We end up having so stop ice skating because somewhere, my brother (who had returned from his date with Ariana Grande) had burnt a piece of toast. This is apparently such a big deal that somebody had Beyonce take us to safety at Hogwarts on unicorns (if you are looking for the weirdest sentence in this post, this is probably it).

We stay at Hogwarts for about 5 minutes before two more celebrities enter the dream. My favorite author, John Green, is flying a plane and Nicki Minaj is his co-pilot. John is lecturing her about all the characters he's ever killed off in his books and Nicki keeps on rapping about everything that's happened, and they are annoying each other to no end. The two eventually crash their plane into Hogwarts, causing an immediate evacuation.

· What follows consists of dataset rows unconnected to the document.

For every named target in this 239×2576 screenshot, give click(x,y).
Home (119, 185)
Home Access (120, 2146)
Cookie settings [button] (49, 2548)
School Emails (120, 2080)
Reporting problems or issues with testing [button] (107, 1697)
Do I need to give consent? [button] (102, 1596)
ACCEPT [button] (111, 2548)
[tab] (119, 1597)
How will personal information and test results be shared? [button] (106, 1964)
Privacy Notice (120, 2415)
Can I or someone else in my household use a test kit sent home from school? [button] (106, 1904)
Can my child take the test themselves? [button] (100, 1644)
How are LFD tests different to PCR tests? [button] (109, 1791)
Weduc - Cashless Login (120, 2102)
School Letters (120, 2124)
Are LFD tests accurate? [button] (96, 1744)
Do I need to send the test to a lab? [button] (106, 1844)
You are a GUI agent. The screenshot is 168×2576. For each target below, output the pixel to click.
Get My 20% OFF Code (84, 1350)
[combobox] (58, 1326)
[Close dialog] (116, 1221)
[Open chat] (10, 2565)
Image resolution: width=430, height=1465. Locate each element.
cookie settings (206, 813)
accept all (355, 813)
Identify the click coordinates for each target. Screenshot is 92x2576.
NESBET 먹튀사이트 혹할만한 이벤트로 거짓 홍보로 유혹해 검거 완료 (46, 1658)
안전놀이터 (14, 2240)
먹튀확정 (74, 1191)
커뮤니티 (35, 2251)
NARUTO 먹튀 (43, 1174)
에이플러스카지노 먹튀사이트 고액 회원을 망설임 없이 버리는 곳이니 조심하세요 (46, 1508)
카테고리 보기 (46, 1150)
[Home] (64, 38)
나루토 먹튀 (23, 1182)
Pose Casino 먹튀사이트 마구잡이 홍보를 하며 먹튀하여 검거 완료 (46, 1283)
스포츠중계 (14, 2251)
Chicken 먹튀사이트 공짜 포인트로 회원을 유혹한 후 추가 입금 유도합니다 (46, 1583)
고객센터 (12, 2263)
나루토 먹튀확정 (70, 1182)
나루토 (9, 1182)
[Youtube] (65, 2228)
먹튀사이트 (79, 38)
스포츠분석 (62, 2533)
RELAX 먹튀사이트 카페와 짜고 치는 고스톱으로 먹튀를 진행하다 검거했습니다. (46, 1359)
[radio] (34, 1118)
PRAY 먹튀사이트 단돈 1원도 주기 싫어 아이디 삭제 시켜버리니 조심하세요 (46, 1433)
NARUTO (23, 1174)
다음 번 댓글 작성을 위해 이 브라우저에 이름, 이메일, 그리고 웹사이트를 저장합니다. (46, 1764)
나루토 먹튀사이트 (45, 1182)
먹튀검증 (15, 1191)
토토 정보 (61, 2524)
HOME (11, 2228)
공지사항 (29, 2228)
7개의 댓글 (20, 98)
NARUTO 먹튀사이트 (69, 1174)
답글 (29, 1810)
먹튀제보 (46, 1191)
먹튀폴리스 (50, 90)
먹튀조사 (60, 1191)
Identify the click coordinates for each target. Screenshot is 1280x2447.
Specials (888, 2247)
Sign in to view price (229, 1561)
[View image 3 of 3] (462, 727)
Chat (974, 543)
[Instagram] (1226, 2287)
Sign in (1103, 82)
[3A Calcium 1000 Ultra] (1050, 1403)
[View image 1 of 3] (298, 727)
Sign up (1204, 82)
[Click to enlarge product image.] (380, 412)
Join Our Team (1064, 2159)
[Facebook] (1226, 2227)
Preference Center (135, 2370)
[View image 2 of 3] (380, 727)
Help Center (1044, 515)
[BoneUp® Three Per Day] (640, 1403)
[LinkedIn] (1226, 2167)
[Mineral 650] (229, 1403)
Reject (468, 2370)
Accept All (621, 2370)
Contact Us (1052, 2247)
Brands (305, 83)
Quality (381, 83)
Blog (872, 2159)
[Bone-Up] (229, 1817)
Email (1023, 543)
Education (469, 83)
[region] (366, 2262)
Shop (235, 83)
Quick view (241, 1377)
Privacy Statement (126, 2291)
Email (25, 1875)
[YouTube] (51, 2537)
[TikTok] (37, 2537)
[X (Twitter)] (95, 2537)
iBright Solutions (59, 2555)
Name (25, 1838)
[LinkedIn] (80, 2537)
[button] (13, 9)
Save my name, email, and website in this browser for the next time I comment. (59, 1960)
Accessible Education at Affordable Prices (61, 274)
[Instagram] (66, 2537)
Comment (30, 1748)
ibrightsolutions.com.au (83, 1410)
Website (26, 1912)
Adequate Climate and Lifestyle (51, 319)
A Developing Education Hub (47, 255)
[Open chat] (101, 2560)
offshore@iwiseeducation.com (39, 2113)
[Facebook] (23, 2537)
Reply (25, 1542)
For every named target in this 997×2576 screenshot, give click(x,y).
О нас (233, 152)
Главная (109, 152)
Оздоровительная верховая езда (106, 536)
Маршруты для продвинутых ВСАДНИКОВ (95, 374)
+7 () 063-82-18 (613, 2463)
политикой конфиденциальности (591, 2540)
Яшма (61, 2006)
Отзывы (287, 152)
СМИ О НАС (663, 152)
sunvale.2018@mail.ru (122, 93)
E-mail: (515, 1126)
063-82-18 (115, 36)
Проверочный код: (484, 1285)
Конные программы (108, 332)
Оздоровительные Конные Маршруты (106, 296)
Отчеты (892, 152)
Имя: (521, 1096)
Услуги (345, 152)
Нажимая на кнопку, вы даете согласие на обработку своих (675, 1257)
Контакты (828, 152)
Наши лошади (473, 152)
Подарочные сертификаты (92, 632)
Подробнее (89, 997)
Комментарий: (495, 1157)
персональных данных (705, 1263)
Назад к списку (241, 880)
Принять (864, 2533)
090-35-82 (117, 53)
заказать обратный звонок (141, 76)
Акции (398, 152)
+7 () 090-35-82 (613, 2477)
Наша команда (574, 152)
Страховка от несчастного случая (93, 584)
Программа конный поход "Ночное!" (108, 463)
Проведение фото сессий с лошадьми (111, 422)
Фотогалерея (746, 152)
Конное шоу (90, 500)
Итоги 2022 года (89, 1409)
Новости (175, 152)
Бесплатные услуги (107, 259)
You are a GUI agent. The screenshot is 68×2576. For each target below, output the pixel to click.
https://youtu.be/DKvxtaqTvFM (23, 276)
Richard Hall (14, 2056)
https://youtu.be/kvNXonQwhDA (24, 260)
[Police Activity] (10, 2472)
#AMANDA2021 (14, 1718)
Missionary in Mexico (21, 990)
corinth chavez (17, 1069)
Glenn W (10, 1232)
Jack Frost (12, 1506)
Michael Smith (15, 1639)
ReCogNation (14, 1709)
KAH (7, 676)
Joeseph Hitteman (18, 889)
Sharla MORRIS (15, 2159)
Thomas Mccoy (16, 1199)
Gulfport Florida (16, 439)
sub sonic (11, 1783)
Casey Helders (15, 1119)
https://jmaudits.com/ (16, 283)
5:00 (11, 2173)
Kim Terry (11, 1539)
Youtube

Yet another celebrity, Dylan O'Brien, takes us to safety at a karaoke bar of all places. At the karaoke bar, Banana_Elephant and Quidditch_Turtle sing "Watch Me" by Silento with Miley Cyrus. As the performance goes on, I eat a bunch of cinnamon rolls and Chuckles and Dylan O'Brien have a conversation about everything that's happened that day. Naturally, since he is her celebrity crush, they end up dating.

The party continues as Fall Out Boy crashes the karaoke bar and gives us a free concert. But plot twist: the free concert is just them playing "Uma Thurman" 63 times until they get sick of it and are just like "Screw this LOL". It's fun but everybody is sad when they leave. As we look for something to do after the concert, one of my teachers from last year decides to lecture us on the history of sandpaper. At first we think it's boring but we end up laughing until we cry because this lecture is filled with lots of sarcastic remarks! One Direction is also there and they sing songs about marshmallows while the sandpaper lecture goes on, but nobody is paying attention to them, to be honest (don't hate me Directioners).

At the end, we realize that this is just a movie starring Leonardo DiCaprio, who actually didn't do anything in the dream. He ends up winning an Oscar for his (nonexistant) role in the movie, and users of the website Tumblr lose it because a lot of them have wanted him to win an Oscar forever. Tumblr ends up killing us all and the dream ends with my science teacher singing "Shake It Off" by Taylor Swift at karaoke.

So that's my dream. It's weird. I know. I mainly made this post because I was lecturing my friends about it at school and Doglover wasn't there and I didn't want to give the lecture again. I hope you enjoyed my insane dream. I'm not_luna_lovegood, and I'll post again whenever I feel like it.